[Given task] Copy the records below line for line, without changing anything.

(Element and text position data)
--
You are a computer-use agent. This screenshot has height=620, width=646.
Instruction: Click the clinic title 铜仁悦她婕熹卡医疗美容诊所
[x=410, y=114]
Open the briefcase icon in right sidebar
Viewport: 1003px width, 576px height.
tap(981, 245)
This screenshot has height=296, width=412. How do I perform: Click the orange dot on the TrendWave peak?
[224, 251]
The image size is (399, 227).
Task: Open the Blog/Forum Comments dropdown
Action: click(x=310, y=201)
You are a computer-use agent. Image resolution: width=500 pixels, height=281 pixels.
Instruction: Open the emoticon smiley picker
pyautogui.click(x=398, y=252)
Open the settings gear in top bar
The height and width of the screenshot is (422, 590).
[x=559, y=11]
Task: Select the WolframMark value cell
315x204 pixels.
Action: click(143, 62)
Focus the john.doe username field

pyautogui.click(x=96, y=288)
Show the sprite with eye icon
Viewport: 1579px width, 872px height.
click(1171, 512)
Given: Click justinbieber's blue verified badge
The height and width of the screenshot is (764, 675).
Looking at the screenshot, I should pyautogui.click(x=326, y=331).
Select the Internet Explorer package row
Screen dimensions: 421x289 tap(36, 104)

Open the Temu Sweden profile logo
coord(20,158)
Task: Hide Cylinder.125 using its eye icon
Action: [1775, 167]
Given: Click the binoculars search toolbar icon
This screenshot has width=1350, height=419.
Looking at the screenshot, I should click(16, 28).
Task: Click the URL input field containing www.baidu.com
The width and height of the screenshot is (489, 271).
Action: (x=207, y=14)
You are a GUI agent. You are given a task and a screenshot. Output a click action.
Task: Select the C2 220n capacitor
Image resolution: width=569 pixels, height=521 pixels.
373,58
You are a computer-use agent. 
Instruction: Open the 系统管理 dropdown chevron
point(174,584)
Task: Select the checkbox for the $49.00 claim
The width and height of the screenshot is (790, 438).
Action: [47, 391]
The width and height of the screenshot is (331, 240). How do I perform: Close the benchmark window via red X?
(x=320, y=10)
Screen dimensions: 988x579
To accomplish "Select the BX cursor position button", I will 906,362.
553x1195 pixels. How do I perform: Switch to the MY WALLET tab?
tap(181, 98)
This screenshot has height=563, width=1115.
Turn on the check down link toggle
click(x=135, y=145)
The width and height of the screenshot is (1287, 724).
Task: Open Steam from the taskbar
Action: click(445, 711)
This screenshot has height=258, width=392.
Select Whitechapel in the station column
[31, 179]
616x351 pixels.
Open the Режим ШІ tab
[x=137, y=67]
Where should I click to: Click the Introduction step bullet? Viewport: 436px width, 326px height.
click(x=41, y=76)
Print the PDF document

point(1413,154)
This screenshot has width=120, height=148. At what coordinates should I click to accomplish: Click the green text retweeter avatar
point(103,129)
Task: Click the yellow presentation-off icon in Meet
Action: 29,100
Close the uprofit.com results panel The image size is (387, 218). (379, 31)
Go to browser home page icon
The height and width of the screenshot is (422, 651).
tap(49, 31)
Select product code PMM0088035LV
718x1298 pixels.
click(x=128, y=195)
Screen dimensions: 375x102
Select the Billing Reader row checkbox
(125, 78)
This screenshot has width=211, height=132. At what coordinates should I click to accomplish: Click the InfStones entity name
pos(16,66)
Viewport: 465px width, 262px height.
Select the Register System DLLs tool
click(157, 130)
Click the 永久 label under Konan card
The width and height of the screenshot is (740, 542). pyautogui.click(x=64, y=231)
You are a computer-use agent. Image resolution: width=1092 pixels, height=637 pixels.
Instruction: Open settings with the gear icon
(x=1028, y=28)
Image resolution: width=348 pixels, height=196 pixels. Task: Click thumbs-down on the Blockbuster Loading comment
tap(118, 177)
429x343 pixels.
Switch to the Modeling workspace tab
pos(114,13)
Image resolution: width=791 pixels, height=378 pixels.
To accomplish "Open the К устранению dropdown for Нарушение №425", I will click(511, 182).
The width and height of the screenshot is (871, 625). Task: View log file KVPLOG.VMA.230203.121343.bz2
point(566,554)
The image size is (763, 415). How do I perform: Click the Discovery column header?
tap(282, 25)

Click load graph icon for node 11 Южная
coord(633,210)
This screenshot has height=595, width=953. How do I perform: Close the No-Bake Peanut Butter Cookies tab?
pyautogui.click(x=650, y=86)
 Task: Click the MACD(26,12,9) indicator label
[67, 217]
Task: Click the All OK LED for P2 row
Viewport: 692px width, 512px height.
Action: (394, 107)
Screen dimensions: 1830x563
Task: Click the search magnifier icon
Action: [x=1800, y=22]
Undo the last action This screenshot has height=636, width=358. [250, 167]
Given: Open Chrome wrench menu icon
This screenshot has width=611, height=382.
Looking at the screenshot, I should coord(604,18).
--
[Expected answer]
You are a computer-use agent. This screenshot has height=620, width=646.
Instruction: Click the clinic title 铜仁悦她婕熹卡医疗美容诊所
[x=410, y=114]
Open the briefcase icon in right sidebar
Viewport: 1003px width, 576px height.
tap(981, 245)
This screenshot has height=296, width=412. How do I perform: Click the orange dot on the TrendWave peak?
[224, 251]
The image size is (399, 227).
Task: Open the Blog/Forum Comments dropdown
Action: click(x=310, y=201)
You are a computer-use agent. Image resolution: width=500 pixels, height=281 pixels.
Instruction: Open the emoticon smiley picker
pyautogui.click(x=398, y=252)
Open the settings gear in top bar
The height and width of the screenshot is (422, 590).
[x=559, y=11]
Task: Select the WolframMark value cell
315x204 pixels.
Action: click(143, 62)
Focus the john.doe username field

pyautogui.click(x=96, y=288)
Show the sprite with eye icon
Viewport: 1579px width, 872px height.
click(1171, 512)
Given: Click justinbieber's blue verified badge
The height and width of the screenshot is (764, 675).
Looking at the screenshot, I should pyautogui.click(x=326, y=331).
Select the Internet Explorer package row
Screen dimensions: 421x289 tap(36, 104)

Open the Temu Sweden profile logo
coord(20,158)
Task: Hide Cylinder.125 using its eye icon
Action: [1775, 167]
Given: Click the binoculars search toolbar icon
This screenshot has width=1350, height=419.
Looking at the screenshot, I should click(16, 28).
Task: Click the URL input field containing www.baidu.com
The width and height of the screenshot is (489, 271).
Action: (x=207, y=14)
You are a GUI agent. You are given a task and a screenshot. Output a click action.
Task: Select the C2 220n capacitor
Image resolution: width=569 pixels, height=521 pixels.
373,58
You are a computer-use agent. 
Instruction: Open the 系统管理 dropdown chevron
point(174,584)
Task: Select the checkbox for the $49.00 claim
The width and height of the screenshot is (790, 438).
Action: [47, 391]
The width and height of the screenshot is (331, 240). How do I perform: Close the benchmark window via red X?
(x=320, y=10)
Screen dimensions: 988x579
To accomplish "Select the BX cursor position button", I will 906,362.
553x1195 pixels. How do I perform: Switch to the MY WALLET tab?
tap(181, 98)
This screenshot has height=563, width=1115.
Turn on the check down link toggle
click(x=135, y=145)
The width and height of the screenshot is (1287, 724).
Task: Open Steam from the taskbar
Action: click(445, 711)
This screenshot has height=258, width=392.
Select Whitechapel in the station column
[31, 179]
616x351 pixels.
Open the Режим ШІ tab
[x=137, y=67]
Where should I click to: Click the Introduction step bullet? Viewport: 436px width, 326px height.
click(x=41, y=76)
Print the PDF document

point(1413,154)
This screenshot has width=120, height=148. At what coordinates should I click to accomplish: Click the green text retweeter avatar
point(103,129)
Task: Click the yellow presentation-off icon in Meet
Action: 29,100
Close the uprofit.com results panel The image size is (387, 218). (379, 31)
Go to browser home page icon
The height and width of the screenshot is (422, 651).
tap(49, 31)
Select product code PMM0088035LV
718x1298 pixels.
click(x=128, y=195)
Screen dimensions: 375x102
Select the Billing Reader row checkbox
(125, 78)
This screenshot has width=211, height=132. At what coordinates should I click to accomplish: Click the InfStones entity name
pos(16,66)
Viewport: 465px width, 262px height.
Select the Register System DLLs tool
click(157, 130)
Click the 永久 label under Konan card
The width and height of the screenshot is (740, 542). pyautogui.click(x=64, y=231)
You are a computer-use agent. Image resolution: width=1092 pixels, height=637 pixels.
Instruction: Open settings with the gear icon
(x=1028, y=28)
Image resolution: width=348 pixels, height=196 pixels. Task: Click thumbs-down on the Blockbuster Loading comment
tap(118, 177)
429x343 pixels.
Switch to the Modeling workspace tab
pos(114,13)
Image resolution: width=791 pixels, height=378 pixels.
To accomplish "Open the К устранению dropdown for Нарушение №425", I will click(511, 182).
The width and height of the screenshot is (871, 625). Task: View log file KVPLOG.VMA.230203.121343.bz2
point(566,554)
The image size is (763, 415). How do I perform: Click the Discovery column header?
tap(282, 25)

Click load graph icon for node 11 Южная
coord(633,210)
This screenshot has height=595, width=953. How do I perform: Close the No-Bake Peanut Butter Cookies tab?
pyautogui.click(x=650, y=86)
 Task: Click the MACD(26,12,9) indicator label
[67, 217]
Task: Click the All OK LED for P2 row
Viewport: 692px width, 512px height.
Action: (394, 107)
Screen dimensions: 1830x563
Task: Click the search magnifier icon
Action: [x=1800, y=22]
Undo the last action This screenshot has height=636, width=358. [250, 167]
Given: Open Chrome wrench menu icon
This screenshot has width=611, height=382.
Looking at the screenshot, I should coord(604,18).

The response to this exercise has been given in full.